Results A total of 100 patients were evaluated, patient characteristics and intervention group distribution are shown in Table 1. Among these patients, 49 were found not to need any lipid-lowering intervention. The remaining 51 were classified into lifestyle change (n=18, 35.3%) or lipid-lowering drug regimens (n=33, 64.7%). A significant difference between intervention groups was only found regarding age (p<0.001). A multiple regression analysis was performed to predict the kind of intervention needed from age, disease duration, disease activity and autoantibody levels, only age added statistically significantly to the prediction (p<0.001).
Conclusions There was indication for preventive intervention in more than half of our patients. Age is a determinant factor that increases CV risk in RA patients independently from disease-specific factors. Treatment to lipid targets is essential to reduce their risk of CV morbidity and mortality (3). A prospective study evaluating treatment success rate is needed to further evaluate the intervention of the clinic.

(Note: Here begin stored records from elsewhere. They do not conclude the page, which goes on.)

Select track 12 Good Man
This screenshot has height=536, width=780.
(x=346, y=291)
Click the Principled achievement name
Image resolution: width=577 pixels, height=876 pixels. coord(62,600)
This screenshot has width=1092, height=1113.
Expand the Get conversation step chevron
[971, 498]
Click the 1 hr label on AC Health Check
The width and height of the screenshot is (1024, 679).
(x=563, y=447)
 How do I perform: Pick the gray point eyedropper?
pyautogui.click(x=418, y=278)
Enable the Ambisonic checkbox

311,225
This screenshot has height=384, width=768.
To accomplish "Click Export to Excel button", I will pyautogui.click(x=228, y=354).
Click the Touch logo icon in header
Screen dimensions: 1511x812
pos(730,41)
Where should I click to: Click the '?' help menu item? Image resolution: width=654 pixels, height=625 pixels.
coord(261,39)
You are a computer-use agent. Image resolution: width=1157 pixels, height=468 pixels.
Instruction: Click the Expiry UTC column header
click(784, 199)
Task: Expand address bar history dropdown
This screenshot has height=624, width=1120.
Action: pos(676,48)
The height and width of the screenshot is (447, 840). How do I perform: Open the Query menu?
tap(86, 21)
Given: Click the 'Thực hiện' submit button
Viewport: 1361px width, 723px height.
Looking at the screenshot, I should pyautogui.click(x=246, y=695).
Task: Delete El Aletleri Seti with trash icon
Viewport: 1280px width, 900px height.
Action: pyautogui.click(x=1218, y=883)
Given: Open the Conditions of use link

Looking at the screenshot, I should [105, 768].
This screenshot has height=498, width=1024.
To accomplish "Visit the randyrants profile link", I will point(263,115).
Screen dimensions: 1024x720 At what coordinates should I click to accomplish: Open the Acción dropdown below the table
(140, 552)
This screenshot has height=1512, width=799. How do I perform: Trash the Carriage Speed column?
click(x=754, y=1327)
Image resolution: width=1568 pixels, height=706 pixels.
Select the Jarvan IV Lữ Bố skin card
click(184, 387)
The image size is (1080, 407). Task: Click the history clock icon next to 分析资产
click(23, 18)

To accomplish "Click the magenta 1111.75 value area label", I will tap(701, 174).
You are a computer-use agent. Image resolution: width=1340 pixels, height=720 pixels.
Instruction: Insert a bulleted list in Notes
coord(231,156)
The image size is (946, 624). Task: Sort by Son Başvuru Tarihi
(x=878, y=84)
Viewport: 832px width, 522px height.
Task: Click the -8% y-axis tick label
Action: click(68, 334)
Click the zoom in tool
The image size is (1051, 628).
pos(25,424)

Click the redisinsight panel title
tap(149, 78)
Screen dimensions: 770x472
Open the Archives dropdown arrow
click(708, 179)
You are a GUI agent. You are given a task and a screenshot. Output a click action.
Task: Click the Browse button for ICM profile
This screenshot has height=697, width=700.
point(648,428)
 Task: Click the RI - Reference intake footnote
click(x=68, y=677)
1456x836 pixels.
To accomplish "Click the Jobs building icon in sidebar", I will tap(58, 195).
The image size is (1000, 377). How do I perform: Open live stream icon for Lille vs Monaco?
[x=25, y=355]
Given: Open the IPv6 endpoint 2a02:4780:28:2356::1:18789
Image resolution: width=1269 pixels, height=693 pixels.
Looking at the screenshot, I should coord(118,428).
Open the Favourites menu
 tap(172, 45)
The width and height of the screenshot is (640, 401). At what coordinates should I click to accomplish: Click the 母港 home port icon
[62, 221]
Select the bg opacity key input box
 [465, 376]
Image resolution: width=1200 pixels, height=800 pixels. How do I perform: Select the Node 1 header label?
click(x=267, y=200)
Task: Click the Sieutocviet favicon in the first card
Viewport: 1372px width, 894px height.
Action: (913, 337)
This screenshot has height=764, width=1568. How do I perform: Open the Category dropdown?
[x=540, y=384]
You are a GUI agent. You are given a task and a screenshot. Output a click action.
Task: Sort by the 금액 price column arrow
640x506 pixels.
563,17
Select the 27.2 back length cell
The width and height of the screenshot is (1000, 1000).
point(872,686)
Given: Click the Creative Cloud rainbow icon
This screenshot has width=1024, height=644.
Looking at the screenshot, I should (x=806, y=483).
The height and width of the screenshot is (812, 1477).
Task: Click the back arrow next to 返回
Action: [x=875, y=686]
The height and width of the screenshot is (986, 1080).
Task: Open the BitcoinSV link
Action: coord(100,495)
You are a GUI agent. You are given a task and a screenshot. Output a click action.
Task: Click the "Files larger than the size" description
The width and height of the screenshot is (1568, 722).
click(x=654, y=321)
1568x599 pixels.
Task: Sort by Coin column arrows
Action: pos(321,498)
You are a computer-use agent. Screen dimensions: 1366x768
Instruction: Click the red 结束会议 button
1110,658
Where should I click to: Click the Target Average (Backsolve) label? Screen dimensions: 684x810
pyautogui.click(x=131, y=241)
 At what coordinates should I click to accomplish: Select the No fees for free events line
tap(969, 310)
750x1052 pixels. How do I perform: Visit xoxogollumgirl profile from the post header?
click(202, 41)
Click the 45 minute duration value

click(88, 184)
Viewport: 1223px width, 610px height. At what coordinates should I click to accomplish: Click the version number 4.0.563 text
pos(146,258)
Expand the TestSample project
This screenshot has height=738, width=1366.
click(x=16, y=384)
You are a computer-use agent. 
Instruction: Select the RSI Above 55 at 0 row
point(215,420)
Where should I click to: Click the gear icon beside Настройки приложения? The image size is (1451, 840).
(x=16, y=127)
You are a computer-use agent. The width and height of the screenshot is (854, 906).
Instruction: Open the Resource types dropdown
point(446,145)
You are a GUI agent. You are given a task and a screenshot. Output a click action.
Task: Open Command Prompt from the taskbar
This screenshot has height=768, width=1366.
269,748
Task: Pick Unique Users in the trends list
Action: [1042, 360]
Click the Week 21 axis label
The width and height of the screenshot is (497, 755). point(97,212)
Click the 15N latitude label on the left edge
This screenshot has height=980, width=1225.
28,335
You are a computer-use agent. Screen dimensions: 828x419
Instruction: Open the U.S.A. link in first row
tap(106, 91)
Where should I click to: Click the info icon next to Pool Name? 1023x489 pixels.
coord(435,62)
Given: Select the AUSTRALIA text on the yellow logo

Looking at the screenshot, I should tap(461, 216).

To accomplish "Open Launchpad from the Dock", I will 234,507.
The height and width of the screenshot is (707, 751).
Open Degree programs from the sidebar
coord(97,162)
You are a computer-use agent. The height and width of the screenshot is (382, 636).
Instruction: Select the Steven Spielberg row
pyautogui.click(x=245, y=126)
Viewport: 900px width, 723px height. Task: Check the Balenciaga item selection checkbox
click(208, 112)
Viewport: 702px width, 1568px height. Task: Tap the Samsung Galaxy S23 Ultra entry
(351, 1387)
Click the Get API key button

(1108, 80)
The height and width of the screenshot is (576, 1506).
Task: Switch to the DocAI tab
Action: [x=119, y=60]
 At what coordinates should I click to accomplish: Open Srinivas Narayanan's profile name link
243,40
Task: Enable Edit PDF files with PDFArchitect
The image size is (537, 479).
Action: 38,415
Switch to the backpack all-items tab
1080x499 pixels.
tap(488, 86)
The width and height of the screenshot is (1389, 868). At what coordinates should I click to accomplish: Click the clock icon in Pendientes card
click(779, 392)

Galarza-Delgado DA, Azpiri-Lopez JR, Colunga-Pedraza IJ, et al. Comparison of statin eligibility according to the Adult Treatment Panel III, ACC/AHA blood cholesterol guideline, and presence of carotid plaque by ultrasound in Mexican mestizo patients with rheumatoid arthritis. Clin Rheumatol. 2016;35(11):2823–7.
Rollefstad S, Kvien TK, Holme I, et al. Treatment to lipid targets in patients with inflammatory joint diseases in a preventive cardio-rheuma clinic. Ann Rheum Dis. 2013;72(12):1968–74.
Rollefstad S, Ikdahl E, Hisdal J, Olsen IC, et al. Rosuvastatin-Induced Carotid Plaque Regression in Patients With Inflammatory Joint Diseases: The Rosuvastatin in Rheumatoid Arthritis, Ankylosing Spondylitis and Other Inflammatory Joint Diseases Study. Arthritis Rheumatol. 2015;67(7):1718–28.